It is critical to define a `==` proc for the input type. Overloading
`proc default(_: typedesc[T]): T` can also be advantageous, especially when `nil` is not a
valid value for `ref`.
### Needed config
To compile the fuzz target, it is recommended to use at least the following flags:
`--cc:clang -d:useMalloc -t:"-fsanitize=fuzzer,address,undefined" -l:"-fsanitize=fuzzer,address,undefined" -d:nosignalhandler --nomain:on -g`.
Additionally, it is recommended to use `--mm:arc|orc` when possible.
Sample nim.cfg and .nimble files can be found in the [tests/](tests/nim.cfg) directory and
[this repository](https://github.com/planetis-m/fuzz-playground/blob/master/playground.nimble), respectively.

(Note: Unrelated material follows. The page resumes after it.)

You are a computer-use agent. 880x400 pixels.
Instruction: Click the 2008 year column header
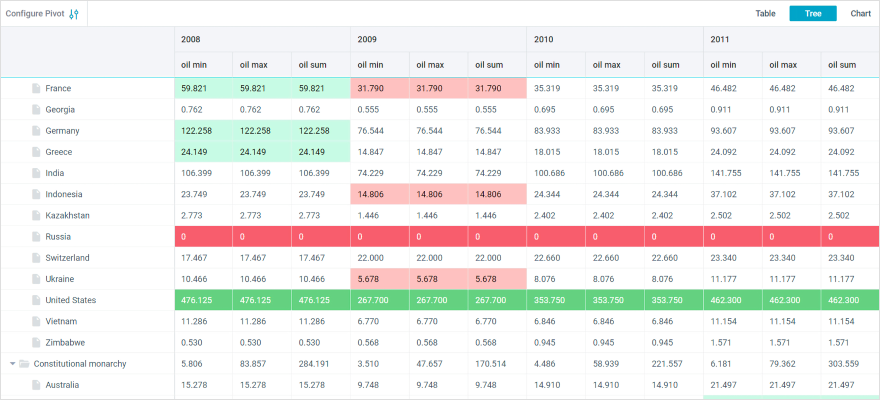[190, 39]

Alternatively, drchaos offers structured input for fuzzing using [nim-testutils](https://github.com/status-im/nim-testutils). This includes a convenient [testrunner](https://github.com/status-im/nim-testutils/blob/master/testutils/readme.md).
### Post-processors
In some cases, it may be necessary to modify the randomized input to include specific
values or create dependencies between certain fields. To support this functionality,
drchaos offers a post-processing step that runs on compound types like object, tuple, ref,
seq, string, array, and set. This step is only executed on these types for performance and
clarity purposes, with distinct types being the exception.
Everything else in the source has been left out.